EXERCISE DESCRIPTION :: Read the data below line by line and copy each one with "agent" in it.

(Stored records)
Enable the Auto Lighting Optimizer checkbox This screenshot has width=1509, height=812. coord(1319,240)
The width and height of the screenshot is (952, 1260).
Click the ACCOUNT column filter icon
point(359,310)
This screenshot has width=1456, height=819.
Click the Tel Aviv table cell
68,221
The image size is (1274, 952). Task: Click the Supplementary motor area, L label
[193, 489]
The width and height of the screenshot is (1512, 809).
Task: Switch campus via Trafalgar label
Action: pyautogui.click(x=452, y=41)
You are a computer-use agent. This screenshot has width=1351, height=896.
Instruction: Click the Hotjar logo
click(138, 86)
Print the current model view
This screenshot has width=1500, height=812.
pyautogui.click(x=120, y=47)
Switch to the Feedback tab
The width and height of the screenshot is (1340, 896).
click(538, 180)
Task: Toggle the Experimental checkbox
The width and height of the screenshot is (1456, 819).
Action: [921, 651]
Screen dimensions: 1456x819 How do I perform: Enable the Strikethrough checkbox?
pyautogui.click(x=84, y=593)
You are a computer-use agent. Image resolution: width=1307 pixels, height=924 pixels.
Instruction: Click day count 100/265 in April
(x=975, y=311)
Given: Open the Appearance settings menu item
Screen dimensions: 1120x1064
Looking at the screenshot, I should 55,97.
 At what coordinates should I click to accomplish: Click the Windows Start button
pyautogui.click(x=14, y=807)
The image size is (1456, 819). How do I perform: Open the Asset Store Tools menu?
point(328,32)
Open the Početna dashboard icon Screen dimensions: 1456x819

SOLUTION ::
You are a computer-use agent. This screenshot has width=1351, height=896.
You are a computer-use agent. Image resolution: width=1307 pixels, height=924 pixels.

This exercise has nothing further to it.